Best Mate, ridden by jockey Culloty, jumps the last fence on the way to their third Gold Cup victory, in 2004
Best Mate, ridden by jockey Culloty, jumps the last fence on the way to their third Gold Cup victory, in 2004
BARRY BATCHELOR/PA

The second win was the easiest and took Best Mate and his jockey, Jim Culloty, to the cusp of a rare hat-trick. Only Golden Miller, Cottage Rake and Arkle had won at least three Gold Cups. The pressure mounted. Hope was supplanted by expectation. “Everyone thought they owned him,” Knight says. Technically, Jim Lewis did and he was there in his lucky Aston Villa scarf. Knight was too angst-ridden to touch her lunch. And then Best Mate hung on to see off Sir Rembrandt and Harbour Pilot, rising to a level that would earn him his place on the pedestal by the winners’ enclosure.

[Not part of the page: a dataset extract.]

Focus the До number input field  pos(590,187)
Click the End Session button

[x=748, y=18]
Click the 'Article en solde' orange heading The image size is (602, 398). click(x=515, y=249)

Al Boum Photo could win a third today but is yet to become that crossover star. Back in Lockinge, Oxfordshire, Knight recalls seeing the postman labour up the street with bulging bags of mail. “I went on holiday to Connemara, my favourite place, and packed a suitcase of letters and cards and tried to reply to them.” In the social media age they sound like love letters to a bygone past. “The structure of racing has changed and everything happened at a slower pace then. We relied on the fax machine. Terry couldn’t use the telephone.”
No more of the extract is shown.